# What are Multis???



## devilsofdarkness (Mar 26, 2006)

Right im prob gonna come across as thick but what are Multi mammates??? are they large mice or snall rats???

I read that they are called the natal rat am i right and if so what makes them different from mice and rats???

Also has anyone got any pics of thier multis so i can have a gander

Cheers all
Debi


----------



## Issa (Oct 13, 2006)

They're slighty bigger than a mouse, much smaller than a full grown rat, royals supposedly go nuts for them as they are they're natural prey in africa. I've got 2 females (Chavette and Geisha) and a male (Hoolie) at the moment, not had them long but they seem to be nice little enough little critters. Waiting for them to grow on a bit and start breeding for me.


----------



## Amalthea (Oct 2, 2007)

They are a species of rat... Not mouse


----------



## SnakeyPete (Sep 22, 2006)

yup , some reckon they are the link between a mouse and a rat , they get the name multimammate due to the fact they have multiple teats ( a lot more than rats or mice ) , they make great breeders but not so good pets ,

They have ONLY three missions in life ....

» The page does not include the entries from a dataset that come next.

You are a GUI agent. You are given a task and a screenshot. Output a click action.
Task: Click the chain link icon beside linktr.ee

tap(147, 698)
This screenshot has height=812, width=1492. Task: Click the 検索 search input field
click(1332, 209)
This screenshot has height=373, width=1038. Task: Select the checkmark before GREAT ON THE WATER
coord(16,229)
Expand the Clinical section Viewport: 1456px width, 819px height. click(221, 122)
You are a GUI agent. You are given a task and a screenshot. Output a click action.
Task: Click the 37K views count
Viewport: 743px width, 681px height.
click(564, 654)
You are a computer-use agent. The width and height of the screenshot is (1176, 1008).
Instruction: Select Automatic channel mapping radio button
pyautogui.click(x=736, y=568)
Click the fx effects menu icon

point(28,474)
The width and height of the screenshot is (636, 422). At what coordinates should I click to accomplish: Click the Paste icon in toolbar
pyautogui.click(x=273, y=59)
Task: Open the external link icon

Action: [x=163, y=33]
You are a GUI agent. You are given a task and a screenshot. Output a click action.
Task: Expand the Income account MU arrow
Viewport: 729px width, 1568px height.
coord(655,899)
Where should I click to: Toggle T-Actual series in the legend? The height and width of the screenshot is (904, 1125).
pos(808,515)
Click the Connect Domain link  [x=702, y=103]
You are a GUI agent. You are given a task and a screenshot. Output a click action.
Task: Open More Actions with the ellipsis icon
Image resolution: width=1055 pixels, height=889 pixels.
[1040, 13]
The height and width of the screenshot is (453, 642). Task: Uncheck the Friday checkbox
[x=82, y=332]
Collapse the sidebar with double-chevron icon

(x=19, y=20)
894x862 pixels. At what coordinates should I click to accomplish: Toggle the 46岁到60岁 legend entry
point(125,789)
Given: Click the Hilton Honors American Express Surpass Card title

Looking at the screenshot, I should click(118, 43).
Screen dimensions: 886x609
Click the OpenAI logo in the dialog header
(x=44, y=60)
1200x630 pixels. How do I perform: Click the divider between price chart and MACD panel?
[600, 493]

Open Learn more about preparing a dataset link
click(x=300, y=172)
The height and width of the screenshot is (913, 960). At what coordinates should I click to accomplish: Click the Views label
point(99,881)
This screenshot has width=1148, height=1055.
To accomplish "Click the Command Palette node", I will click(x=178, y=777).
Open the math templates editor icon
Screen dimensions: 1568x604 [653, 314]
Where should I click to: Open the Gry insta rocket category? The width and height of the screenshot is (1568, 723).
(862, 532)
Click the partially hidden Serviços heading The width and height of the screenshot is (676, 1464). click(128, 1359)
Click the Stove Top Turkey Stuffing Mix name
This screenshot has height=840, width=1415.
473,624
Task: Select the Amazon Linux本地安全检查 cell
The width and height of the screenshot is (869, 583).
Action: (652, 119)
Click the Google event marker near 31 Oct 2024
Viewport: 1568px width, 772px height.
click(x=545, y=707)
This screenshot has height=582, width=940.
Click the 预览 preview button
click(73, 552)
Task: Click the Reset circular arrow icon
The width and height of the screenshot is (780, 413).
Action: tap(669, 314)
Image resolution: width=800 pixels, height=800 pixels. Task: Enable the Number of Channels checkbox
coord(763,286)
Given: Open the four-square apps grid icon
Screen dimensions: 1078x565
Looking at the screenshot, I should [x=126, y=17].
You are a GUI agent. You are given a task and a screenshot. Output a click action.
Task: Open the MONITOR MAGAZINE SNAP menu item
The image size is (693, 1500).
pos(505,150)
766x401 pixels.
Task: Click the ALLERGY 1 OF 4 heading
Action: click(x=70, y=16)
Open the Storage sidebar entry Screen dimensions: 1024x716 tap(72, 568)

A. escape , maime owners , breed

B. maime owners , breed , escape

C. breed , escape , maime owners 

lol , not neccesarily in the above order !!

Slower ( slightly ) growing than rats/mice. Adults maybe upto 100g max 150g ( considerd BIG !! ).

They can breed at about 12 weeks. Have large litters ( sometimes upto 18 ) . Best kept in 1.2 or 1.3 groups . Deff best kept in glass tanks ( they chew thru EVERYTHING , see mission statement above , lol ) .



















not my pic , borrowed fron another forum









HTH


----------